基本的な所作はゆったりと上品ではあるが、虎の名を持つだけあって自分の芯を傷つけられたり筋が通らないことを押し通そうとする者に対しては感情剥き出して喰らいついていくタイプだ。
なので友人は少ないがその絆は極めて強固なものだ。
「紗耶虎、何が言いたいんだ?」
父親はそう言うとご飯茶碗を手に持ち、かき込んだ。
「別に。ただ本当に気になっただけだよ?」
「ほぉん。んならいいけどさ。はぁ…ご馳走様でした。うぃ~。

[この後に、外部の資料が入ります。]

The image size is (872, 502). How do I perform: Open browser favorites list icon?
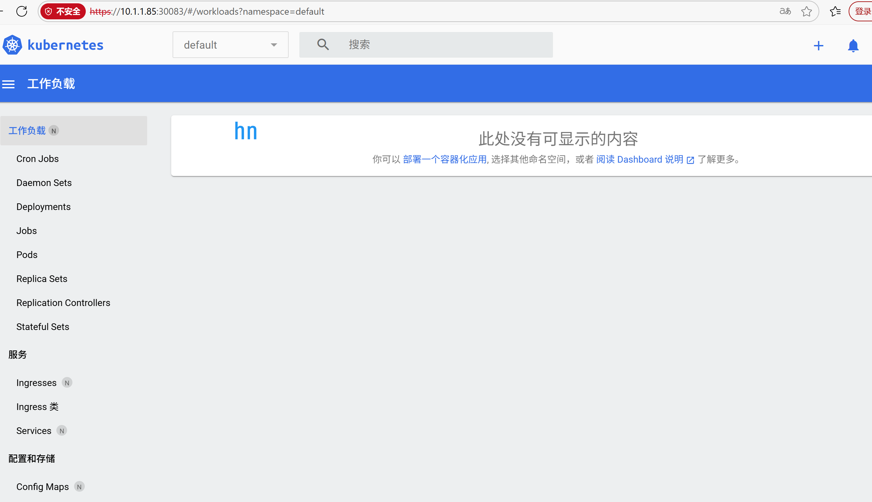(835, 11)
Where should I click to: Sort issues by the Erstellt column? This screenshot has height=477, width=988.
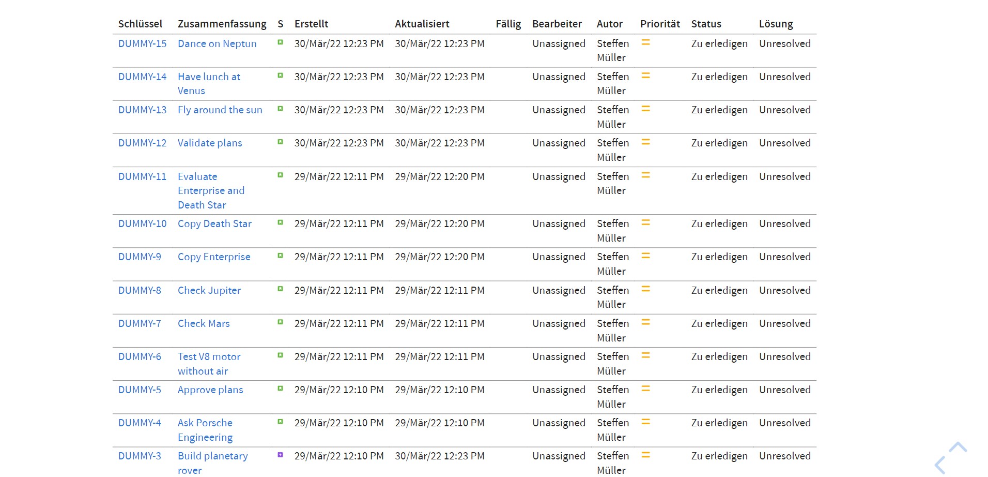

」
父親は立ち上がり、そのままダイニングからいなくなった。
そのまま風呂へ行くのがいつもの流れだ。
父親は晩酌からの長風呂はいつも母親から注意されているが正す気配がない。
母親はまだ紗耶虎の隣で夕食を取っている。
「ね、お母さん。」
「んん?どうしたの?紗耶虎もさっさと食べちゃいなよ。」
紗耶虎は母親と視線を合わさずに言い放った。
「ね、私ってさ、娘なんだよね?」
母親は一瞬跳ね上がった。
「む、娘?当たり前だけど?どういう意味?」
「いや、そのまんまだよ?お父さんとお母さんの娘だよねってこと。」
「なななな、何で急に…?」
紗耶虎は父親がその場に居ないことを確認するように周囲を見回した。
そして堰を切ったように話し始めた。
最初のコメントを投稿しよう!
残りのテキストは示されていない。